-- Document text --
§ §

# Kobo Introducing a Waterproof eReader



## Meemo (Oct 27, 2008)

$179.99
http://www.kobo.com/koboaurah2o#overview


----------



## Toby (Nov 25, 2008)

Very cool. Looks like Kobo is upping it's game.


----------



## Ann in Arlington (Oct 27, 2008)

There was a company selling a kindle that was waterproof . . . . . or you could have them do the one you have: http://waterfi.com/waterproof-kindle

Basically they fill up what would be air space inside with space age non conductive material that seals all the electronics yet still allows for heat dispersion. Magic, basically. . It cost about $100 more than a 'plain' kindle and made the device somewhat heavier.

Same thing can be done for most phones.


----------



## booklover888 (May 20, 2012)

I hope to get one for myself for Christmas.


----------



## Toby (Nov 25, 2008)

Let us know how you like the Kobo.

Ann, I remember seeing that.


----------



## MariaESchneider (Aug 1, 2009)

It definitely looks cool.  I've been following the various news and reviews about it and it's getting some pretty good marks.


----------



## The Hooded Claw (Oct 12, 2009)

I got a waterproof case for my fire HDX when it was on sale a couple of months ago. I don't use it routinely, but if I was ever going to take an ereader or tablet into a situation where water was a threat, I'll put the cover on. The HDX will give me more capabilities than an eInk device, but I haven't needed the waterproof so far, and there's an excellent chance that I never will!


----------



## altyler (Aug 12, 2014)

§ §

-- The data --

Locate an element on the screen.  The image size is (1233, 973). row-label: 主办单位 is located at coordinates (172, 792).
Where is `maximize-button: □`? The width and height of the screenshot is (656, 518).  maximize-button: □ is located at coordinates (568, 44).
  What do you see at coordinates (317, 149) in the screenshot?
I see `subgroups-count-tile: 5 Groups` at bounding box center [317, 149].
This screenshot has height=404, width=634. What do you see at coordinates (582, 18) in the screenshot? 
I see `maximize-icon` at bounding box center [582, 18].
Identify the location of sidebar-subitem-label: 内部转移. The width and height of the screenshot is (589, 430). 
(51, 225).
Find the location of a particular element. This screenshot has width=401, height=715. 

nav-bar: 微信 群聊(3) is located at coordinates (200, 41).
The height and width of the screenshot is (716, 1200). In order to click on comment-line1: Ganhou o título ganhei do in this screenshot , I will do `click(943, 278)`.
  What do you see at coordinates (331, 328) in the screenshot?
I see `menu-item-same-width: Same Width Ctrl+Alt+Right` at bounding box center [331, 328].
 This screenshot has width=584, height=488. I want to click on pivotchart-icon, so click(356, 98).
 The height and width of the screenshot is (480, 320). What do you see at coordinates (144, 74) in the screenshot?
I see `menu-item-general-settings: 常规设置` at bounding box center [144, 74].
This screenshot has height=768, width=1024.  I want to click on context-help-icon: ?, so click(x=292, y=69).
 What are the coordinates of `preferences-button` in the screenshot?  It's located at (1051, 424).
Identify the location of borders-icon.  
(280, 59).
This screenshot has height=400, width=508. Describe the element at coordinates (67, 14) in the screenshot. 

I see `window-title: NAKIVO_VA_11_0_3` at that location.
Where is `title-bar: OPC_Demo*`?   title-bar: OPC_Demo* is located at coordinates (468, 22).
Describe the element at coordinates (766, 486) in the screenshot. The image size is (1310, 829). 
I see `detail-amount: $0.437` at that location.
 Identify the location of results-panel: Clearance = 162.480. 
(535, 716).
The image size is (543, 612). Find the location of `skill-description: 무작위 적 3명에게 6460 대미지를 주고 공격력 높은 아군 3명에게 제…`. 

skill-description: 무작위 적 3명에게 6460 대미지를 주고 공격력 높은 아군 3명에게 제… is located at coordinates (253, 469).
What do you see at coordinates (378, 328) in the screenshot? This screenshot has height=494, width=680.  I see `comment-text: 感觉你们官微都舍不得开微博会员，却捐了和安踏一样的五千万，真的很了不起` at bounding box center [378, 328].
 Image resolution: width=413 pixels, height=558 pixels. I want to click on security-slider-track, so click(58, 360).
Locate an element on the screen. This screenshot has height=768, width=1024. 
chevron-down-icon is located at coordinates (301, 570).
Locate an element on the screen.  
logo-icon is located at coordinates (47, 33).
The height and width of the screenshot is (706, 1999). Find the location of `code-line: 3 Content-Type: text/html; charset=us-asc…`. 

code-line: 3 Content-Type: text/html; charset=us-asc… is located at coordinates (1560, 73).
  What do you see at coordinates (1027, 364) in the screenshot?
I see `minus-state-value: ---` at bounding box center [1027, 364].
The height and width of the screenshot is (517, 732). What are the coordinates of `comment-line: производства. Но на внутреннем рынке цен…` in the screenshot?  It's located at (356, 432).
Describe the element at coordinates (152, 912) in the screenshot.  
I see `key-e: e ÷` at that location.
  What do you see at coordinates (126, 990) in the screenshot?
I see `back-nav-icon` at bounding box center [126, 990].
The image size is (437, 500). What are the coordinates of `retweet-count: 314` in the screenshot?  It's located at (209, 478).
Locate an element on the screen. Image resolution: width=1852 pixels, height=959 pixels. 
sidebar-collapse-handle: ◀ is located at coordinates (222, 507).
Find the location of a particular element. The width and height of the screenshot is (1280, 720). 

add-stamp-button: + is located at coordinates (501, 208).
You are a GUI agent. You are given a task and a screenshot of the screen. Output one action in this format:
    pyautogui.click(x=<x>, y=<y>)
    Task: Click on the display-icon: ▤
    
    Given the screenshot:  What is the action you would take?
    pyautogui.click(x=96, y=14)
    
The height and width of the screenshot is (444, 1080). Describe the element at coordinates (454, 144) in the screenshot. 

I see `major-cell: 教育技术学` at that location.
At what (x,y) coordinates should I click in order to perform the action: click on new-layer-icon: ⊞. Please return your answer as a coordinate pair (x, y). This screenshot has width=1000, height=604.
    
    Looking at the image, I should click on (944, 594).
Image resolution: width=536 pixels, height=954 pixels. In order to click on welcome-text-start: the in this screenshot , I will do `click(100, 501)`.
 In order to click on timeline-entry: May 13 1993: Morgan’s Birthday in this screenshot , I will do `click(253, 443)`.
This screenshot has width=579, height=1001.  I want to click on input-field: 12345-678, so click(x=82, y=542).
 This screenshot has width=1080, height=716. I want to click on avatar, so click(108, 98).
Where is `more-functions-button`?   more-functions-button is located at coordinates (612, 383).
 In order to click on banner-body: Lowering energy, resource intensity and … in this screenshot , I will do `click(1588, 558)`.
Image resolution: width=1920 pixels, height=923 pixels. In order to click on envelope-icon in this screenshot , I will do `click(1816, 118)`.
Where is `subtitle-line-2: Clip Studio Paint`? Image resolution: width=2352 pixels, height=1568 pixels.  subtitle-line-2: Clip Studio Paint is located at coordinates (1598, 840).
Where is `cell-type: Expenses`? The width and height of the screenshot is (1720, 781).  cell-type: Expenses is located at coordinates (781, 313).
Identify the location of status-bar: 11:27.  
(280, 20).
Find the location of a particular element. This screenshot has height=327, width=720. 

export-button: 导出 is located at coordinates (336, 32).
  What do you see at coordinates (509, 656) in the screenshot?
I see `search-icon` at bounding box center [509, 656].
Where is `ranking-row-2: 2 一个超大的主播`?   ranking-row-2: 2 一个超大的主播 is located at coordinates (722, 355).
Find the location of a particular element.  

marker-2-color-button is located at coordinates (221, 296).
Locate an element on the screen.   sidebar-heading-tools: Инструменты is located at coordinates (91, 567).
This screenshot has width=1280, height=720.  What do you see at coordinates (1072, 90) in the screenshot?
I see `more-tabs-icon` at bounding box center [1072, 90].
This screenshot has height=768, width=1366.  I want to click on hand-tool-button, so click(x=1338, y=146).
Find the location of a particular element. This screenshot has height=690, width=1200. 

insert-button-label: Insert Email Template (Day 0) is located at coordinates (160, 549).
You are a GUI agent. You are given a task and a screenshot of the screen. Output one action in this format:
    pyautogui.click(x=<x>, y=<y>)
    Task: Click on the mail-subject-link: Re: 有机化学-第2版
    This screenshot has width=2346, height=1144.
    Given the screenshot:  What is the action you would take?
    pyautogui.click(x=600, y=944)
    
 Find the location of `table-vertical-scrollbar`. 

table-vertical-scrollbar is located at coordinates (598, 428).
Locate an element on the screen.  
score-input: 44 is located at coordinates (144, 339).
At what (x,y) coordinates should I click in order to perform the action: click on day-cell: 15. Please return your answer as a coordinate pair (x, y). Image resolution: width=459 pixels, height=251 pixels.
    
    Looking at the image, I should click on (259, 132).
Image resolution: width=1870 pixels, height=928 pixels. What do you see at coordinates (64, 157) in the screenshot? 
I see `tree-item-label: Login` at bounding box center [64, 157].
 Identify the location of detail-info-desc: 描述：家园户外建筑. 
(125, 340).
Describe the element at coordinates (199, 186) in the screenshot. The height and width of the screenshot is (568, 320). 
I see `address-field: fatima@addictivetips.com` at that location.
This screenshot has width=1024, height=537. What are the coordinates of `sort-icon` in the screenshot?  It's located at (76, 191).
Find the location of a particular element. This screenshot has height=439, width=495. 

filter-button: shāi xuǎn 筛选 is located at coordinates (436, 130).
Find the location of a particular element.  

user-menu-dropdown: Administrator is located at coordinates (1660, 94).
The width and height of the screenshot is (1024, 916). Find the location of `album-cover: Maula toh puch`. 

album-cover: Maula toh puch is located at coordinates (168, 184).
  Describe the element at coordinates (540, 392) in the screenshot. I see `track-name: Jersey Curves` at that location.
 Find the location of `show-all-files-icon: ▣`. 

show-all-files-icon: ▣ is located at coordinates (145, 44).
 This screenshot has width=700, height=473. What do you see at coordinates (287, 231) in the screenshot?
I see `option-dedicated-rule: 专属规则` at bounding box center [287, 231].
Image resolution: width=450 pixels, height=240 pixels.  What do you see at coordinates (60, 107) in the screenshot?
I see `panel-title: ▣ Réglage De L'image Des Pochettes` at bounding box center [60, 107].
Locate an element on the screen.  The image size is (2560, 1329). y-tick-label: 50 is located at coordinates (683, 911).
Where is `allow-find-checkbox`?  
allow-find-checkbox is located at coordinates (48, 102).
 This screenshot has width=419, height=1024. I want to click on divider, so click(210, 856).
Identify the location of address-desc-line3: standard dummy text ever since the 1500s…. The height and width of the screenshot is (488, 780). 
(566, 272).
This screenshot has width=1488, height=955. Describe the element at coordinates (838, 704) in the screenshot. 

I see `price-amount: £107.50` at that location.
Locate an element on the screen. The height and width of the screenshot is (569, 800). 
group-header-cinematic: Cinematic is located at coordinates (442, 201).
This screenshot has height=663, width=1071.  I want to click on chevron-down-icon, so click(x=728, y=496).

§ §

-- Required work --
1. Answer these questions about the forum thread on the waterproof Kobo eReader:
(a) What price does Meemo's post list?
(b) According to Ann in Arlington, how much more did the waterproofed Kindle cost than a plain one?
(c) What did The Hooded Claw buy for the Fire HDX?
2. Reproduce the stretch of the waterproof Kobo thread from "Basically they fill" through "for most phones.".
3. Carry on the forum thread about the waterproof Kobo eReader, starting right after its final line.

-- Responses to the tasks --
1.
(a) $179.99
(b) About $100 more
(c) A waterproof case

2.
Basically they fill up what would be air space inside with space age non conductive material that seals all the electronics yet still allows for heat dispersion. Magic, basically. . It cost about $100 more than a 'plain' kindle and made the device somewhat heavier.

Same thing can be done for most phones.

3.
Ann in Arlington said:


> There was a company selling a kindle that was waterproof . . . . . or you could have them do the one you have: http://waterfi.com/waterproof-kindle
> 
> Basically they fill up what would be air space inside with space age non conductive material that seals all the electronics yet still allows for heat dispersion. Magic, basically. . It cost about $100 more than a 'plain' kindle and made the device somewhat heavier.
> 
> Same thing can be done for most phones.


Reading about this process may be the coolest thing I have learned this week. I slip my reader (and paper books) in a gallon plastic bag for reading in the tub and other risky scenarios. Having electronics, and phones especially, that are waterproof out of the box is something I hope happens in the nearer future.


----------



## MariaESchneider (Aug 1, 2009)

Here's a contest to win an H2O --

http://www.kobo.com/gone

It's a rather long drawn-out thing to find the clues if you ask me, but for those interested in playing, the prize is nice!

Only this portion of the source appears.